TASK OBJECTIVE
Look through the lines below and extract each one that contains "screenshot".

*** Opening ENTRIES SUPPLIED ***

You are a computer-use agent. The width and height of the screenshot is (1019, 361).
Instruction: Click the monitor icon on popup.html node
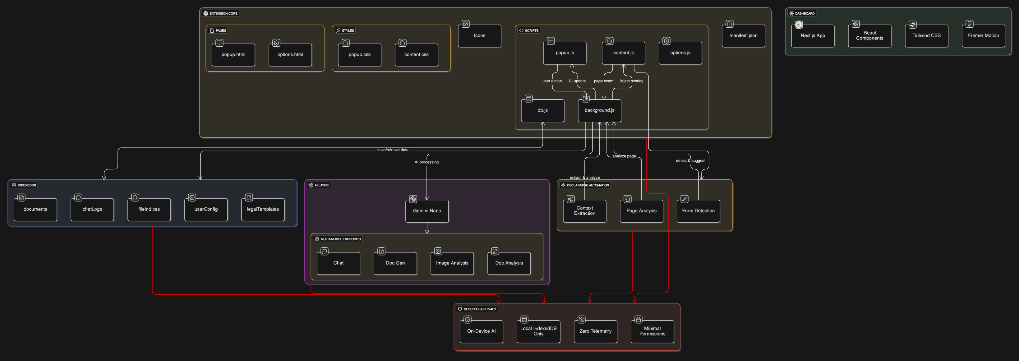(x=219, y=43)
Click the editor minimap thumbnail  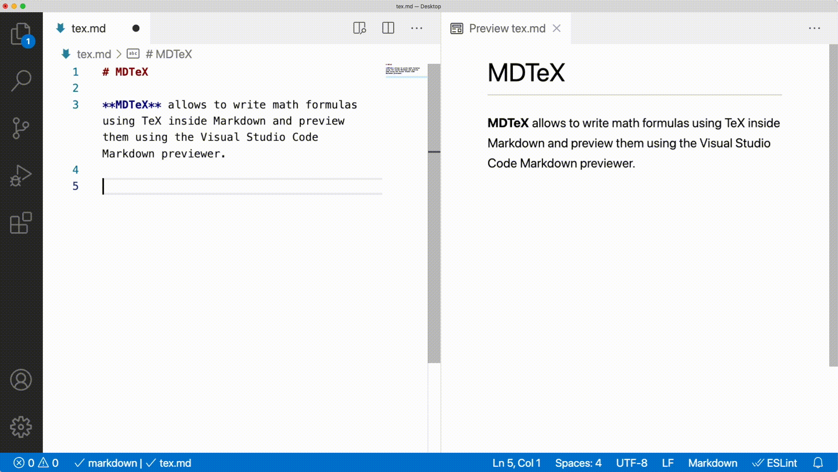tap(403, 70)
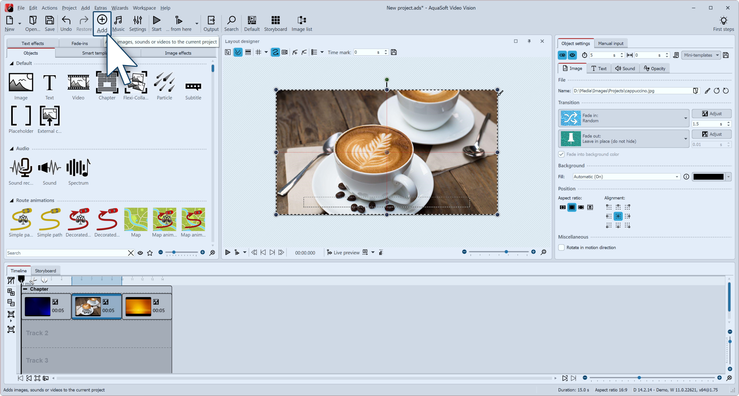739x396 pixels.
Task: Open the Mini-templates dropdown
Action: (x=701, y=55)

*** Closing ENTRIES SUPPLIED ***
*** Opening ENTRIES SUPPLIED ***

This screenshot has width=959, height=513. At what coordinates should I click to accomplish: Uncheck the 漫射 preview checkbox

*** Closing ENTRIES SUPPLIED ***

YOUR SOLUTION
You are a computer-use agent. The width and height of the screenshot is (1019, 361).
This screenshot has width=959, height=513. At what coordinates should I click to accomplish: Uncheck the 漫射 preview checkbox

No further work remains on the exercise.